Other players include Dan Aykroyd, Scott Bakula, Nicky Katt, and also the awesome production design (Howard Cummings) and costuming (Ellen Mirojnick) should be noted since these departments provide their own version of character elements. I swear Reynolds with her old lade Polish accent sounds just like the Andy Kaufman “Latka” character. And Lowe gives what may be BTC’s best scene stealing sequence as a plastic surgeon whose face is so tight he looks like either an Asian villain (Fu Manchu) or that lady in Brazil, her own face pulled back so tight it had its own ponytail.
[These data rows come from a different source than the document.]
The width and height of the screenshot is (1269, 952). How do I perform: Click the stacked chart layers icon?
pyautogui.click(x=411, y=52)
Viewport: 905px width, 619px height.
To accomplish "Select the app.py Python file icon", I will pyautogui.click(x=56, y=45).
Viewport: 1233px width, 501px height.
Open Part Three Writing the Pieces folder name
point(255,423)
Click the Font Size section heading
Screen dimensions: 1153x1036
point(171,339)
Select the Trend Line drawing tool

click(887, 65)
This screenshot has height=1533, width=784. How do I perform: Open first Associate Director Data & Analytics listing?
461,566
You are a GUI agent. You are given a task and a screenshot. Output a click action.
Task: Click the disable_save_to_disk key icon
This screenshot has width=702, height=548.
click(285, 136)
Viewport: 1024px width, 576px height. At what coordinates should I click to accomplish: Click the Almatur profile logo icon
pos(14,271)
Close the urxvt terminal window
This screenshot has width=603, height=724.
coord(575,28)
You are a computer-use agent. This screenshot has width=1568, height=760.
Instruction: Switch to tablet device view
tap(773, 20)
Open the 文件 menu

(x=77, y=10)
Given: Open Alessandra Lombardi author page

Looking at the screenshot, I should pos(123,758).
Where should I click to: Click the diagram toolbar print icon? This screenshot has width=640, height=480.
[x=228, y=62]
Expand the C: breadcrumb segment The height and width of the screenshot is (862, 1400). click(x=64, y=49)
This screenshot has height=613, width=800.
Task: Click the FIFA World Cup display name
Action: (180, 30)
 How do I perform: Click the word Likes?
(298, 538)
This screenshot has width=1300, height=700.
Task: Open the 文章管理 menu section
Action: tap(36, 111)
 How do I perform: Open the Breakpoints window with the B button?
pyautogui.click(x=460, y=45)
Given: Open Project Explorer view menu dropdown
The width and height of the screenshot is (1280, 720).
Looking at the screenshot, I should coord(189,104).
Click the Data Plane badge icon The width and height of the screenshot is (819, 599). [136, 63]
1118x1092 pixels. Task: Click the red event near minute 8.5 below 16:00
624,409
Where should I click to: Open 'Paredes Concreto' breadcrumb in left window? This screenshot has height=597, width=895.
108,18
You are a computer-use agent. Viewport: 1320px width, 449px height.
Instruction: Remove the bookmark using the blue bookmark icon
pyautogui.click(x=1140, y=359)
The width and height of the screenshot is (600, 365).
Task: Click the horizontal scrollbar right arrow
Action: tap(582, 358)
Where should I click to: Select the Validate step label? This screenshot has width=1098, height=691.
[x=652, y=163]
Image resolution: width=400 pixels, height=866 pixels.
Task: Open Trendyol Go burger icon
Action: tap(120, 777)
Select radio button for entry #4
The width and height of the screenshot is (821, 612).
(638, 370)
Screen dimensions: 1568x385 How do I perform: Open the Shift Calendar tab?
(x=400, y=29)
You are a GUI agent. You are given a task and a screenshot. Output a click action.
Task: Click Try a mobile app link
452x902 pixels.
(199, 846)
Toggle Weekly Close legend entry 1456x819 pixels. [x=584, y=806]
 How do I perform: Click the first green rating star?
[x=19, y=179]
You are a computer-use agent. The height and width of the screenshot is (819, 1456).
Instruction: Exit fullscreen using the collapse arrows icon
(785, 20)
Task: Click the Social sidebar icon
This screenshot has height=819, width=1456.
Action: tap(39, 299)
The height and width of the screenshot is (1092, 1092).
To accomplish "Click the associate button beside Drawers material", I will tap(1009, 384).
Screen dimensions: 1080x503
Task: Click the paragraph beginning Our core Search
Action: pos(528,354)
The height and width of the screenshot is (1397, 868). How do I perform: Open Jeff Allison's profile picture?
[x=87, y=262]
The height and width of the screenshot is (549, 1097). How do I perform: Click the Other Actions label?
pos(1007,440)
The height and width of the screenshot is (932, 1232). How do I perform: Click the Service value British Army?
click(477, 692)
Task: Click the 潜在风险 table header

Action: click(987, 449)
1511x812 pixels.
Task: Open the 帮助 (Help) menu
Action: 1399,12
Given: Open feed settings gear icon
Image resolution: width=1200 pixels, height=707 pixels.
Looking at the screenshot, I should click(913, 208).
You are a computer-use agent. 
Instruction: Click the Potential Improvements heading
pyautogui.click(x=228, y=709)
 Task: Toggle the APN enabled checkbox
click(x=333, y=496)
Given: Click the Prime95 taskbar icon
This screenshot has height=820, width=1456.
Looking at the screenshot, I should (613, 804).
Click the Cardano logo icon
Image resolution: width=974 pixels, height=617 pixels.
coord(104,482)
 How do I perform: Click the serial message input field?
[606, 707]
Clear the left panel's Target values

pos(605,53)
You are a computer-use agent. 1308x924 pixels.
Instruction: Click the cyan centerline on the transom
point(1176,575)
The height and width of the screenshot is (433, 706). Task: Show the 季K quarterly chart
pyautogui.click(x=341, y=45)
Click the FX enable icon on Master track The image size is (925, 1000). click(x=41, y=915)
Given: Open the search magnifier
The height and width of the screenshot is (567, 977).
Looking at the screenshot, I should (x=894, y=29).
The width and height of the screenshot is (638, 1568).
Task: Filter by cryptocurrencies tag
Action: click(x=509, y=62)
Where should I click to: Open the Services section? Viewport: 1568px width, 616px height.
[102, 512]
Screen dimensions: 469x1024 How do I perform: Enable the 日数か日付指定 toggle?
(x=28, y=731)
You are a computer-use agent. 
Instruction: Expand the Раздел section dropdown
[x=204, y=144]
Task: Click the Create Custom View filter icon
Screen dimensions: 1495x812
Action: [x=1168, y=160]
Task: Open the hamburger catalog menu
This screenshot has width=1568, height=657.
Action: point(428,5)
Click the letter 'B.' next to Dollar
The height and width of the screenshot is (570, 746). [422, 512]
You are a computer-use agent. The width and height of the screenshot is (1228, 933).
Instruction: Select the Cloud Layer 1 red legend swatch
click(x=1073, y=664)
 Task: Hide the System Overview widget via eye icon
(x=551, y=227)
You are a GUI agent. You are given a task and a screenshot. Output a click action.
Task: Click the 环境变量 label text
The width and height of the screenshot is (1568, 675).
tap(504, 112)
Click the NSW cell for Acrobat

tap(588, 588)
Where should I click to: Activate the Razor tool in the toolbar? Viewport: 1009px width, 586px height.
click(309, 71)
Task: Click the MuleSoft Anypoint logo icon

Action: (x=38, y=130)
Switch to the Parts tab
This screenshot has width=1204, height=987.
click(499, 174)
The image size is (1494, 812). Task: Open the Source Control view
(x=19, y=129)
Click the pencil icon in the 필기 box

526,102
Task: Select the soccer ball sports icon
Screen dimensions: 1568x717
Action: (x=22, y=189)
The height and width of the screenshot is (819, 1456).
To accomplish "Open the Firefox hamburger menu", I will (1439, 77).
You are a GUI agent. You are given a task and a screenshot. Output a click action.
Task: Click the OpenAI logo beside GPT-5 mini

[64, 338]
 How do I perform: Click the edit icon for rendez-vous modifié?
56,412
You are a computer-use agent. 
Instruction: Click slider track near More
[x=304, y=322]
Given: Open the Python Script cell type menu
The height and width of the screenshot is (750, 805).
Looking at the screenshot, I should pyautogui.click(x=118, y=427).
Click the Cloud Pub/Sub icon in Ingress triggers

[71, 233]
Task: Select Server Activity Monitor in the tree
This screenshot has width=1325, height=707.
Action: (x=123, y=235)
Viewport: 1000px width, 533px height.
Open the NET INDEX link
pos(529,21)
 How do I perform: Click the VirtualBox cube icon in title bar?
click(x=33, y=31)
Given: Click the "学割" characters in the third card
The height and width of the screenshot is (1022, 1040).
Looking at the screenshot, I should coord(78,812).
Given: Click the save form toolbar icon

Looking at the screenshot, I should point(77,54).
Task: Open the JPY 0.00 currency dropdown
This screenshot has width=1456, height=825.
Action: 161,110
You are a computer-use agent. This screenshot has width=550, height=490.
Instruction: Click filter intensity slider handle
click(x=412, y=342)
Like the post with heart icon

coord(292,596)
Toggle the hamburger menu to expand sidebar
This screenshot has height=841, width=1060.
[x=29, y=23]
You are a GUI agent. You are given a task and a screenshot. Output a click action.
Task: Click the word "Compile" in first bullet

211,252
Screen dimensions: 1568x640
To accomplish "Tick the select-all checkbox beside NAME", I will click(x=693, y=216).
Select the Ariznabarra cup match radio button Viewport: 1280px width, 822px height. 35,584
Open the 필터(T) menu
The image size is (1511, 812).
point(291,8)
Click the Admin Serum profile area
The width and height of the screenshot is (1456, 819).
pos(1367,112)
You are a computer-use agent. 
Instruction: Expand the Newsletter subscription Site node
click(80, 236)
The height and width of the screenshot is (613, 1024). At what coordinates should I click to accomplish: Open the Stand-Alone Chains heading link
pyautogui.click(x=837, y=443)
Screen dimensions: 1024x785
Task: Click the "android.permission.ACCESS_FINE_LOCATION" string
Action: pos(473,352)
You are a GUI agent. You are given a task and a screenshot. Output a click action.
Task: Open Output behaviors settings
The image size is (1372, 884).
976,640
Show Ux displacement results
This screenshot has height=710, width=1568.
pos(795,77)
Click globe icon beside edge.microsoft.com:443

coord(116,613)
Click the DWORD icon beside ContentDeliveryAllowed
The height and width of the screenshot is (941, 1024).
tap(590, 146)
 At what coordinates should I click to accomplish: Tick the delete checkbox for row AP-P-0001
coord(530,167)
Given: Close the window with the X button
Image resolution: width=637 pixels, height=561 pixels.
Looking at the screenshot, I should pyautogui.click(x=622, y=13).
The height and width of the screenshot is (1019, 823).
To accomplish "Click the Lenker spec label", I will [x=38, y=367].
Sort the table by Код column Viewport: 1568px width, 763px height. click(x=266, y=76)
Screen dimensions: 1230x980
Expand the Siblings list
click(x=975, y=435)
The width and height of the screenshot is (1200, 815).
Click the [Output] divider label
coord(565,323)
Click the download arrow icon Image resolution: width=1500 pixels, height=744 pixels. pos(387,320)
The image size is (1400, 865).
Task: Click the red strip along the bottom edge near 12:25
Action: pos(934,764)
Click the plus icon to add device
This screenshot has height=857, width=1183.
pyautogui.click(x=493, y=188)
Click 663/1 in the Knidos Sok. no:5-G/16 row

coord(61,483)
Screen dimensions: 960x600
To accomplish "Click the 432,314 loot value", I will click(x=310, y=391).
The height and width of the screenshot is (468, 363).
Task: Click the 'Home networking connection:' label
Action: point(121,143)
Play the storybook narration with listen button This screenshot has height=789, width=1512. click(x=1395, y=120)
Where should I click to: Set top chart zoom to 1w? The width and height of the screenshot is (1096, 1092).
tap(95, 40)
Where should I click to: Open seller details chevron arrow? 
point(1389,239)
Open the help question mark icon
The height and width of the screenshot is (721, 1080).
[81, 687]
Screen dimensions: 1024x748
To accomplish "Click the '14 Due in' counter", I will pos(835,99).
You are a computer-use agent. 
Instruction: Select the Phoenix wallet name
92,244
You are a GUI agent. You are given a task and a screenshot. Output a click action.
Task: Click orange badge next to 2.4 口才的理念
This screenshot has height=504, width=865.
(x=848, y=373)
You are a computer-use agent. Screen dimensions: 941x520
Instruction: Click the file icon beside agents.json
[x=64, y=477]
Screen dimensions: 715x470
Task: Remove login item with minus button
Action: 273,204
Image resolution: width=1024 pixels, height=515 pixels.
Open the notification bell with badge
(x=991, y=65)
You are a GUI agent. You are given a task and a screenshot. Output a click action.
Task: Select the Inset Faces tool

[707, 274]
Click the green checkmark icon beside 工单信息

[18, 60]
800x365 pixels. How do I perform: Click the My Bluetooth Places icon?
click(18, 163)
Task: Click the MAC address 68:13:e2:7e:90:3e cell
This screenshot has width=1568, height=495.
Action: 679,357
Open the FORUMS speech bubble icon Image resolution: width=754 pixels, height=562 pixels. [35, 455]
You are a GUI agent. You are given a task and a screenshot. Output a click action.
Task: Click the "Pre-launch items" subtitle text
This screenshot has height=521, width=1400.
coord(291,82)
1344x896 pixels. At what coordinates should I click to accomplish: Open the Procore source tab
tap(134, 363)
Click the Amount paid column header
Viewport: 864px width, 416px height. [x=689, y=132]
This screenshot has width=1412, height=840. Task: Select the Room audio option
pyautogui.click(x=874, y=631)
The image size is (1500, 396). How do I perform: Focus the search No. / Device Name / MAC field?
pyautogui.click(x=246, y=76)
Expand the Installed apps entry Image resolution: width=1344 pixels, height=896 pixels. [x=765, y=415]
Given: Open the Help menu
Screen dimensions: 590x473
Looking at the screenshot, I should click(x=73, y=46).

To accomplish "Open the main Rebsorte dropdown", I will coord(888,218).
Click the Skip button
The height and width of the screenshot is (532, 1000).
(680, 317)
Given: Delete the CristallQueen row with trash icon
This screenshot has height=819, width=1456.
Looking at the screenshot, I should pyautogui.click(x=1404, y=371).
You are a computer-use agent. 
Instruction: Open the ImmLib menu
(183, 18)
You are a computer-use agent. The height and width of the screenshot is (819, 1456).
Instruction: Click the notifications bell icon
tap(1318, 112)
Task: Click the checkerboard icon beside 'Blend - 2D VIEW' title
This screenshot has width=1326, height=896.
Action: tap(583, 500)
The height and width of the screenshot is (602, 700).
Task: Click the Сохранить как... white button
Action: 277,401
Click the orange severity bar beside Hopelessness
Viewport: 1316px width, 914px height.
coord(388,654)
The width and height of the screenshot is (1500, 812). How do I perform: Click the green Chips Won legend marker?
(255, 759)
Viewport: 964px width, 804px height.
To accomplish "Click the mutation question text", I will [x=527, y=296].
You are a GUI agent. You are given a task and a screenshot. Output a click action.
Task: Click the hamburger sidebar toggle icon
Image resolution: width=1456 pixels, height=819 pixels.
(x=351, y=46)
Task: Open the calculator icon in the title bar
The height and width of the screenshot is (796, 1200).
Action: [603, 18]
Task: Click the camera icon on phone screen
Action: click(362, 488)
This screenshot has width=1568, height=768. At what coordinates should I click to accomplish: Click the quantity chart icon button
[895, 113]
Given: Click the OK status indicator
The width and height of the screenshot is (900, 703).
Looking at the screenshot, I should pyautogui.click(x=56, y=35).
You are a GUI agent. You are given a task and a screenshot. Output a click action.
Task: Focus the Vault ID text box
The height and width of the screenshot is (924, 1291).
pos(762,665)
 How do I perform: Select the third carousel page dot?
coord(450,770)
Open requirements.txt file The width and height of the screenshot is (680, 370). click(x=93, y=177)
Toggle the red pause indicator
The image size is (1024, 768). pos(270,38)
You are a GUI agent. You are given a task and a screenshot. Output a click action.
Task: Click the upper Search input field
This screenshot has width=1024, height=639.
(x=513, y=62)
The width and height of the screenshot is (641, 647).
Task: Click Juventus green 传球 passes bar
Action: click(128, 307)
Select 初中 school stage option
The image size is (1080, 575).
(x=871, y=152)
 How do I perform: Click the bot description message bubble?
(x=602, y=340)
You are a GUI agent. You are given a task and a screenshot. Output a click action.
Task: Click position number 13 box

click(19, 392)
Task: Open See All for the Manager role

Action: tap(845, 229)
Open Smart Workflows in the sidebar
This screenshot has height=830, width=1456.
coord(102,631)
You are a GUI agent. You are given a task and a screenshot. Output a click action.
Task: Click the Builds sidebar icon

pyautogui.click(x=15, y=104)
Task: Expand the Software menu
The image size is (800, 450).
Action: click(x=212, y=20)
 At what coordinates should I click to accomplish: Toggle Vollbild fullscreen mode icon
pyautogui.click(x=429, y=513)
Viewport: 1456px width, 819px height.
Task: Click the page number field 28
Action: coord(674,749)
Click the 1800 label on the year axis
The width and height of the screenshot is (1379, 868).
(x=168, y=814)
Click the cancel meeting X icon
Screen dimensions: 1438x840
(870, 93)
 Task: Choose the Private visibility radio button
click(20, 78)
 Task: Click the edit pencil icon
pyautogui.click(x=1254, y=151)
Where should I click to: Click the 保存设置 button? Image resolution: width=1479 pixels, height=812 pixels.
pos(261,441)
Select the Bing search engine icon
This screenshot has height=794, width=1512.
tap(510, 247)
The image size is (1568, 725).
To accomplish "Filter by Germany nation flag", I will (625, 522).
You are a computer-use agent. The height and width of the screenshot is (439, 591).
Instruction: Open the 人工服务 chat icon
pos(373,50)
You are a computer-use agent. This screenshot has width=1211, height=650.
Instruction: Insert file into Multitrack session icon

Soderbergh always reveals a game face as a director; he knows how to make a movie yet he also knows how not to spread on the empathy. You can watch his characters in their various webs of deceit from a comfortable distance. They can’t threaten our way of life and still we get to judge them in theirs. Liberace no matter what he was offstage was one of the great entertainers of our time, and quite the classically trained pianist. Behind the Candelabra will make the viewer want to brush up on Sonja Henie or Mad King Ludwig just to keep up with BTC’s many cultural references.